Mourners remember Donald Marshall at funeral service in Cape Breton church

SYDNEY, N.S. – Several hundred mourners gathered Monday to remember the life of Donald Marshall, the man whose wrongful murder conviction uncovered glaring problems in Nova Scotia’s justice system.

Marshall died last week in hospital after complications linked to a double lung transplant six years ago. He was 55.

Shawn Atleo brought condolences from the Assembly of First Nations and remembered Marshall as a man who loved to fish and fought for native rights.

“I feel so inspired, like so many others, inspired by a man who knew who he was, where he came from and for what he believed in,” said Atleo, chief of the assembly.

“A man who carried himself in a humble and dignified manner. A man who believed in his people.”

Marshall was sentenced to life in prison for the stabbing death of a friend in 1971, but maintained his innocence throughout his 11 years in prison.

His acquittal in 1983 led to a royal commission that brought sweeping changes to a justice system found to be plagued by incompetence and racism.

Marshall’s funeral on an overcast day at St. Anthony Daniel Roman Catholic Church in Sydney was attended by judges, MPs, members of the Nova Scotia legislature, Premier Darrell Dexter and Lt.-Gov.
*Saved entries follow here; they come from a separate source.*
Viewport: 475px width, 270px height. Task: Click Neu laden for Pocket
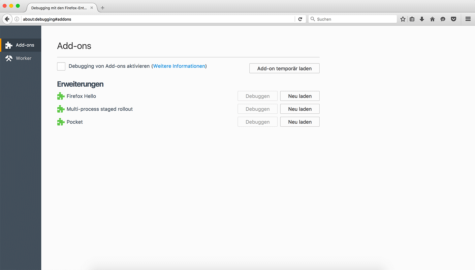point(300,122)
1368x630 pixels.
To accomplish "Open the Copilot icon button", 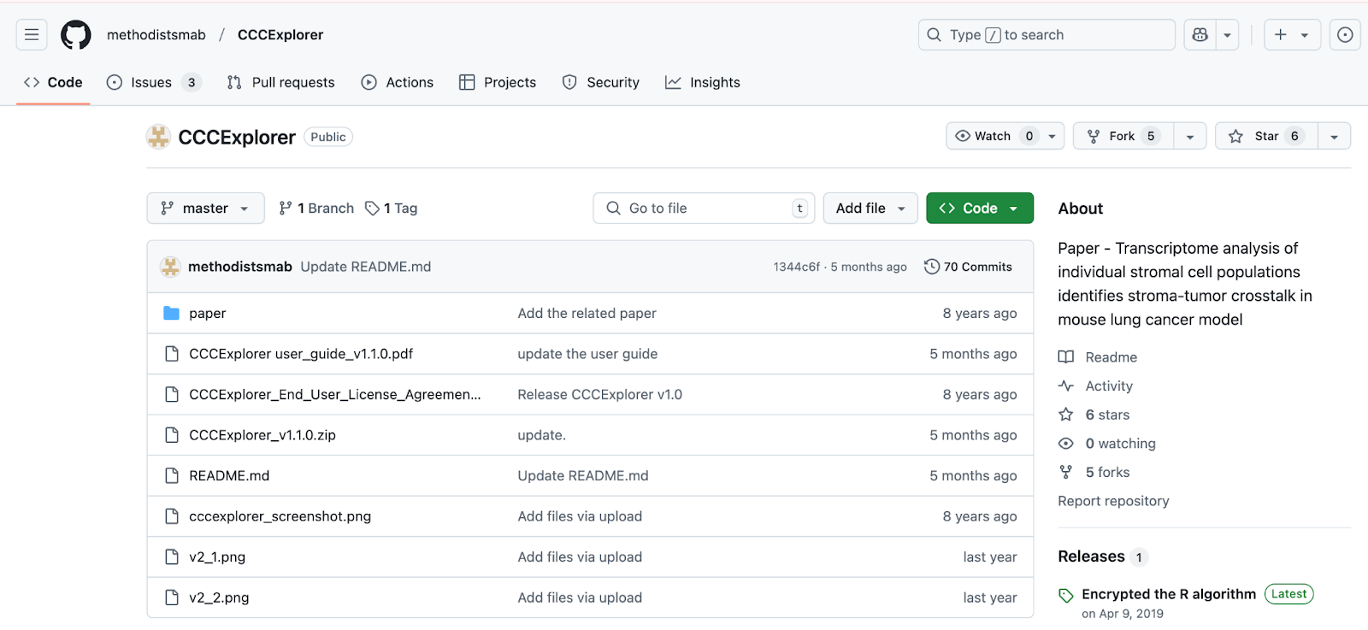I will 1200,35.
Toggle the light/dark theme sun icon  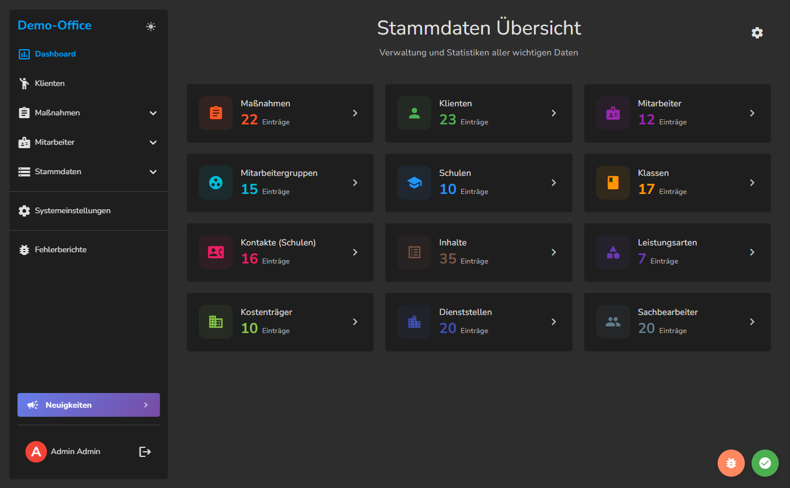tap(150, 27)
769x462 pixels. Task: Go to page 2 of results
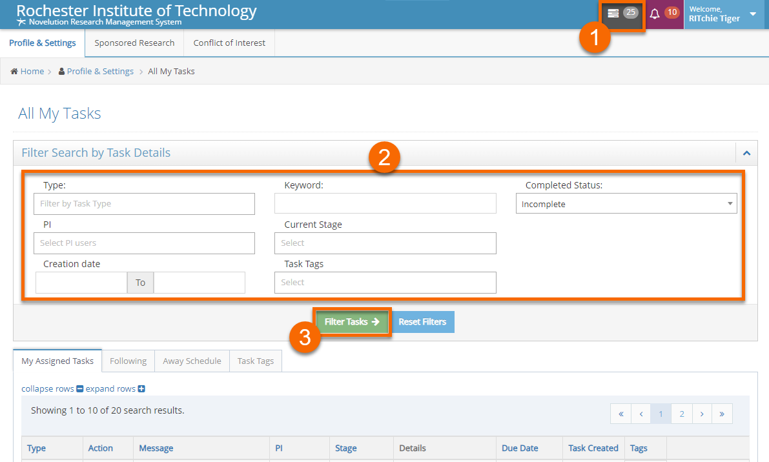681,414
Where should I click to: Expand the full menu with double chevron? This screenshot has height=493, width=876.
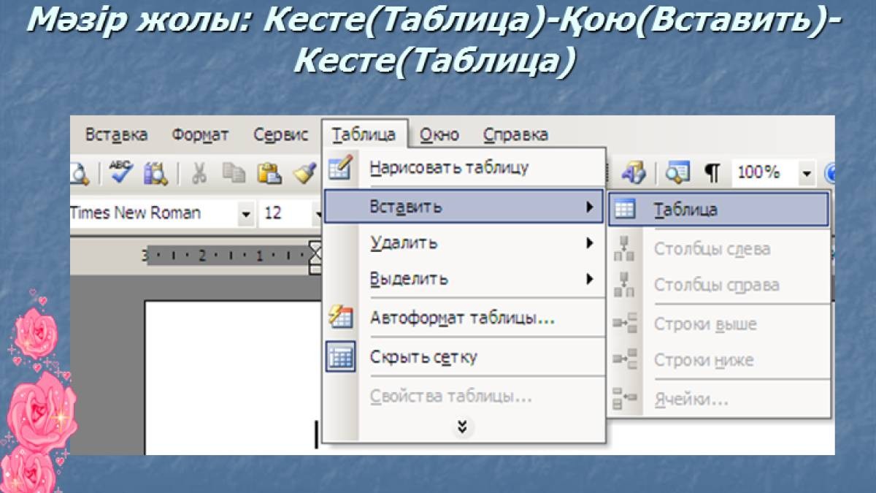(461, 427)

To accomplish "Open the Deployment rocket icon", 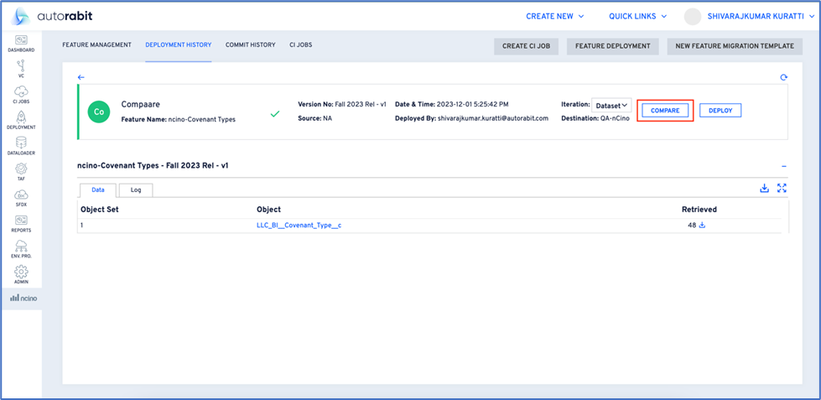I will click(21, 121).
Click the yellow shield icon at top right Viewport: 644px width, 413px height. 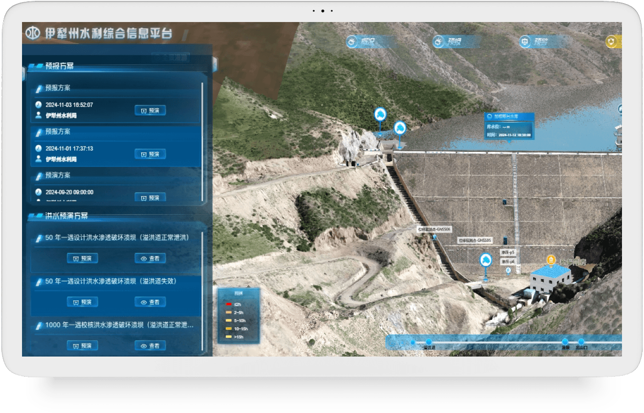click(611, 42)
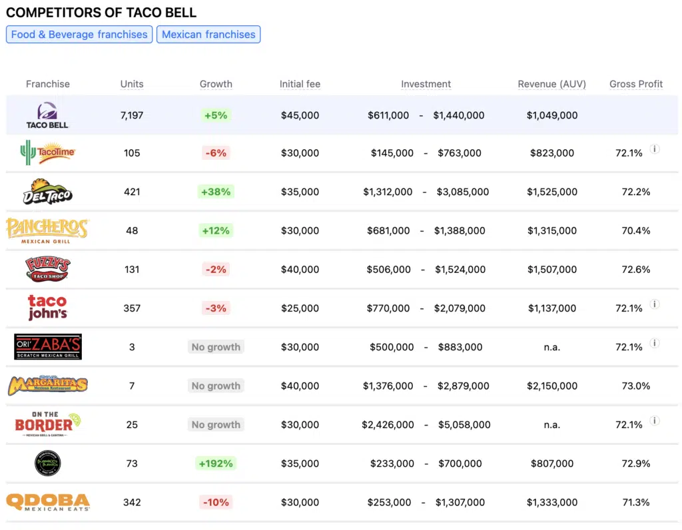
Task: Open Fuzzy's Taco Shop logo
Action: point(47,269)
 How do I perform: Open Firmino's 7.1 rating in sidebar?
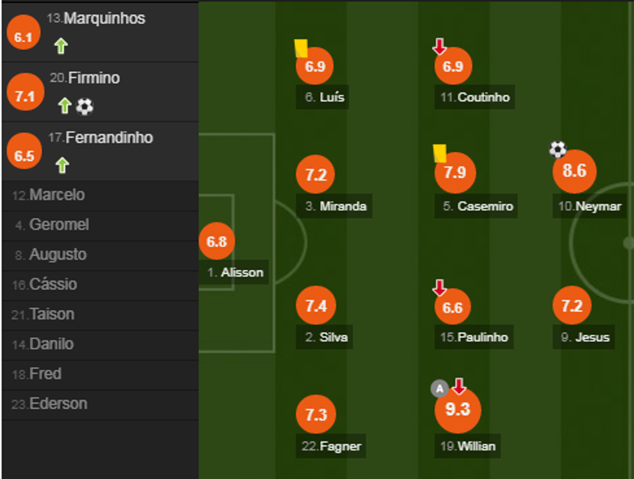pos(25,96)
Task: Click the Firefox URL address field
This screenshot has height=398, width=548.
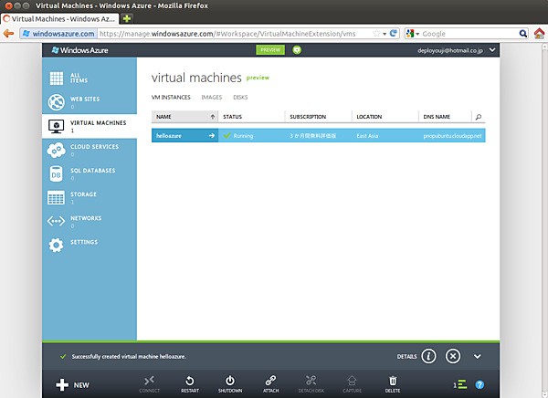Action: click(x=237, y=33)
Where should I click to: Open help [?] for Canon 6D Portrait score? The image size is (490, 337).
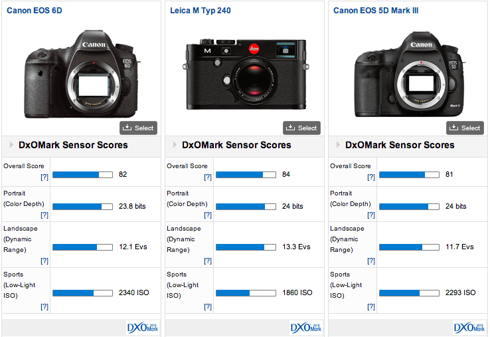coord(44,215)
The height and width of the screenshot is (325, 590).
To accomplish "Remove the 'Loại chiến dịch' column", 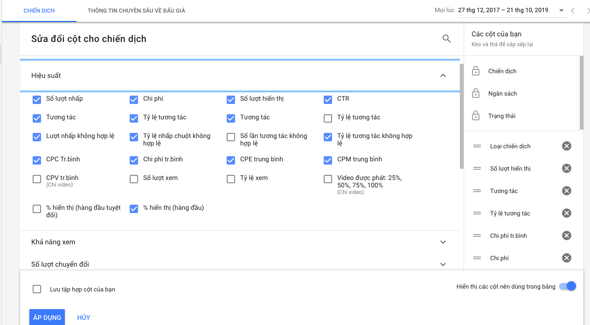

Mayann Francis.

Marshall, a Mi’kmaq, was 17 when he was charged with the violent murder of a friend, Sandy Seale, who he met up with while walking through a park in Sydney one night in 1971.

He was sentenced to life in prison but maintained his innocence and was eventually acquitted of the stabbing death in 1983.

His case became one of the first high-profile wrongful convictions in the country and led to a royal commission that brought sweeping changes to the justice system.

The inquiry put the Nova Scotia justice system under intense scrutiny and produced a seven-volume report that pointed the finger at police, judges, Marshall’s original defence lawyers, Crown lawyers and bureaucrats.

Roy Ebsary, who bragged of having a prowess with knives, was eventually convicted of manslaughter in Seale’s death and spent a year in jail.

Marshall was one of 13 children of Caroline and Donald Marshall Sr., grand chief of the Mi’kmaq nation.

Later in life, Marshall was arrested and convicted of violating federal fisheries laws for catching 210 kilograms of eels out of season and without a licence.

In 1999, the Supreme Court of Canada upheld a centuries-old treaty between Mi’kmaq natives and the British Crown in acquitting Marshall of the charges.

The ruling also found that natives have the right to make a moderate living by hunting, fishing and gathering, a decision that had the potential to fundamentally recast native access to natural resources.

For Marshall, who led the fight with 13 native chiefs, the case represented a final vindication of native claims that ancient treaties still entitle them to fish, hunt and gather independent of government control.